Acordar no final de um ciclo, durante o sono ligeiro, é claramente mais agradável do que ser despertado a meio de uma fase N3 ou REM. Esta calculadora ajusta a hora de deitar ou de acordar a essas fronteiras naturais entre ciclos, de modo a reduzir ao mínimo a inércia do sono (sleep inertia).
A recomendação da DGS para o sono
A Direção-Geral da Saúde (DGS) aconselha 7 a 9 horas de sono por noite para adultos entre os 18 e os 64 anos. Para idosos (65+) recomenda-se 7 a 8 horas, para adolescentes 8 a 10 horas e para crianças em idade escolar 9 a 11 horas. Estes intervalos estão alinhados com o consenso internacional da National Sleep Foundation e da American Academy of Sleep Medicine.
Na prática, dados do Inquérito Nacional de Saúde do INE mostram que uma parte significativa da população portuguesa dorme menos do que o limite mínimo recomendado. A privação crónica de sono está associada, segundo o INSA e a APS, a maior risco de excesso de peso, diabetes tipo 2, doenças cardiovasculares e dificuldades de concentração ao longo do dia.
Higiene do sono num lar português
A higiene do sono diz respeito aos hábitos e às condições ambientais que determinam a qualidade do sono. A DGS destaca três pontos essenciais: um horário regular de sono, um quarto escuro e silencioso e a ausência de ecrãs na última hora antes de deitar. A luz azul do telemóvel, tablet ou televisor suprime a produção de melatonina, a hormona que prepara o organismo para dormir.
Conselhos práticos que se enquadram na rotina portuguesa: evitar a cafeína depois das 14:00 (uma chávena de café tem uma meia-vida de 5 a 6 horas), manter o quarto entre os 16 e os 19 graus Celsius e usar cortinas blackout no Verão, quando só escurece depois das 21:30. Apanhar 10 a 30 minutos de luz natural pela manhã ajuda a calibrar o ritmo circadiano.
REM, sono profundo e recuperação
O sono profundo (N3) predomina na primeira metade da noite e é responsável pela recuperação física: reparação tecidual, função imunitária e libertação de hormona de crescimento. O sono REM torna-se mais longo à medida que a noite avança e desempenha um papel central na consolidação da memória e no processamento emocional, segundo a Sociedade Portuguesa de Pneumologia e a APS.
Por isso, os dois últimos ciclos da noite (ciclo 5 e 6) têm uma contribuição desproporcional para a sensação de descanso. Quem dorme habitualmente apenas 5 ou 6 horas perde estes ciclos finais ricos em REM e acumula a chamada dívida de REM, mesmo que o tempo total na cama pareça aceitável.

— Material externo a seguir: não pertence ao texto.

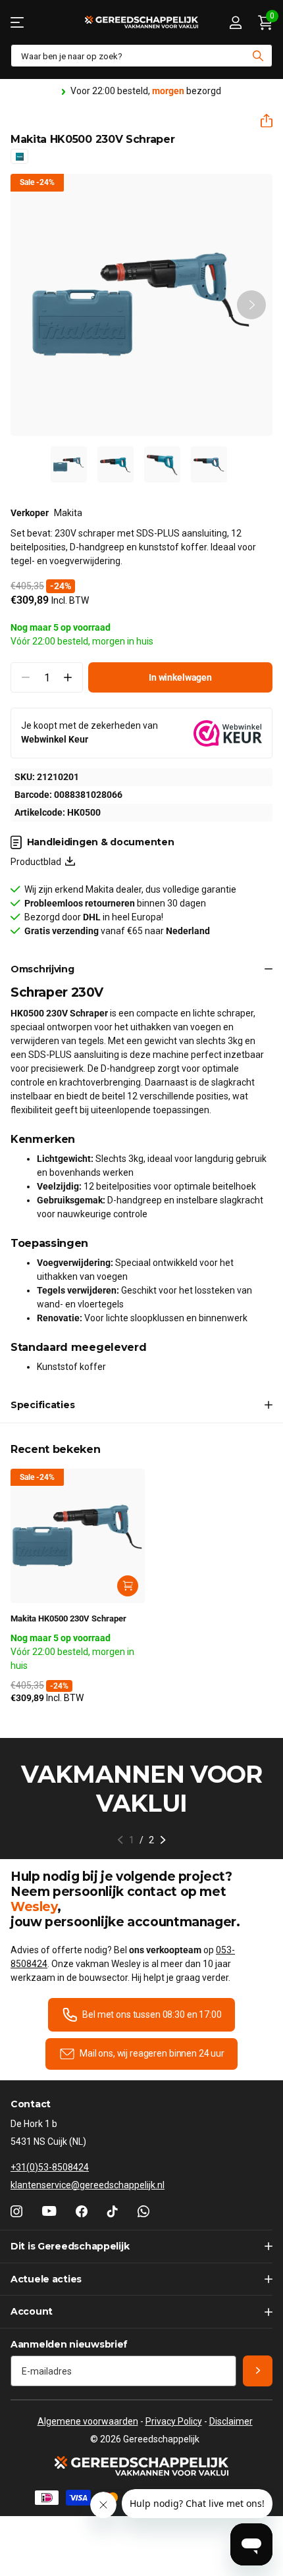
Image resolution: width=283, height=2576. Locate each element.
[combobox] (141, 55)
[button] (261, 121)
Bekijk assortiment (18, 22)
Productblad (38, 861)
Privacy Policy (173, 2421)
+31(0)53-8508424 (50, 2167)
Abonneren (257, 2370)
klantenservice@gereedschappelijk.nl (88, 2185)
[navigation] (69, 464)
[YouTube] (49, 2211)
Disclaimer (231, 2421)
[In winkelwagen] (127, 1585)
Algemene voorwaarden (88, 2421)
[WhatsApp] (143, 2211)
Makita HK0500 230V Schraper (68, 1618)
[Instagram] (16, 2211)
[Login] (235, 22)
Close (141, 2246)
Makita (68, 513)
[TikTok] (112, 2211)
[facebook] (82, 2211)
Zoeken (258, 55)
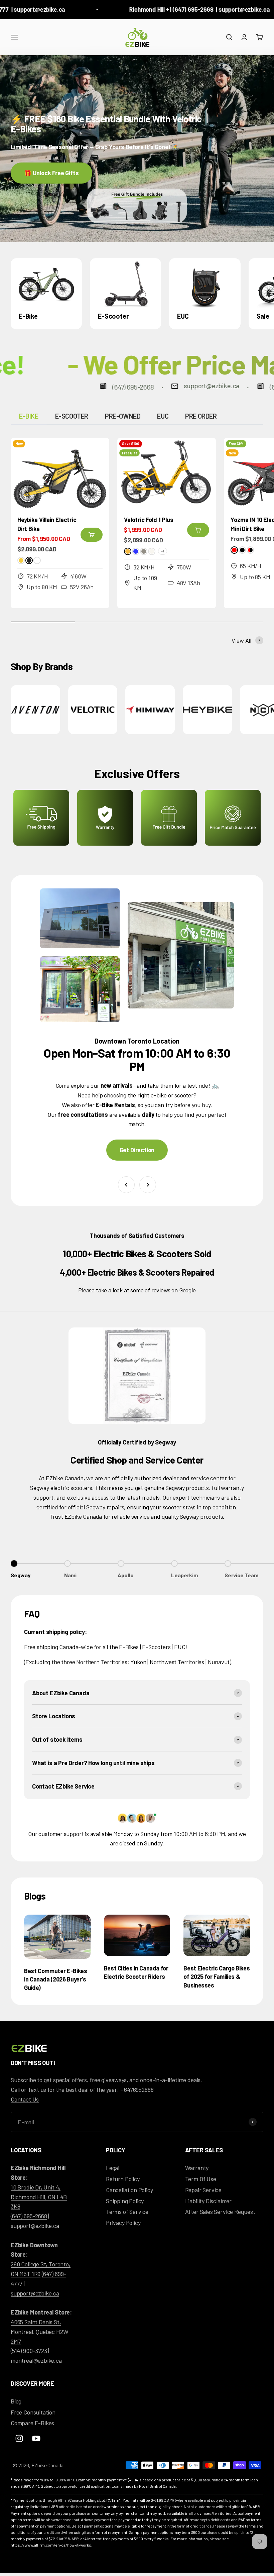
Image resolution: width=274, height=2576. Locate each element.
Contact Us (25, 2099)
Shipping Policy (125, 2201)
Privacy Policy (123, 2222)
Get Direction (137, 1150)
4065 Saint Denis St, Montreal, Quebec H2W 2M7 (39, 2331)
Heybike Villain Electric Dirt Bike (47, 524)
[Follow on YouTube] (36, 2438)
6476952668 (138, 2089)
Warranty (197, 2167)
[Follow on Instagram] (19, 2438)
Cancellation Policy (129, 2189)
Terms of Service (127, 2211)
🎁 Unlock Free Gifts (51, 173)
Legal (112, 2167)
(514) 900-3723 (29, 2350)
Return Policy (123, 2178)
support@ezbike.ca (35, 2225)
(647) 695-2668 (29, 2216)
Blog (16, 2401)
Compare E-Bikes (32, 2423)
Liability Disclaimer (208, 2201)
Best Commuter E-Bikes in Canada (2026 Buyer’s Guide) (55, 1979)
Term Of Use (200, 2178)
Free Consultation (33, 2412)
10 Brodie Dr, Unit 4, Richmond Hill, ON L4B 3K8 (39, 2196)
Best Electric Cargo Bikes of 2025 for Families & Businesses (216, 1976)
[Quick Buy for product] (92, 535)
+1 (162, 551)
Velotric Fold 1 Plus (148, 519)
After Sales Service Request (220, 2211)
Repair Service (203, 2189)
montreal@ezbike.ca (36, 2360)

Quando um problema de sono exige atenção médica
A DGS e a APS recomendam consultar o médico de família quando os problemas de sono persistem mais de quatro semanas, quando adormece em momentos perigosos durante o dia (por exemplo, ao volante) ou quando o parceiro relata ressonar alto, pausas respiratórias ou esforço para respirar enquanto dorme. Estes últimos sinais podem indicar síndrome de apneia obstrutiva do sono (SAOS), diagnosticada nos centros de medicina do sono em Portugal através de polissonografia.
Para a insónia prolongada, a terapia cognitivo-comportamental para insónia (TCC-I) é a abordagem de primeira linha, recomendada pela APS e pela Sociedade Portuguesa de Pneumologia. A medicação para dormir destina-se ao curto prazo e não constitui uma solução estrutural.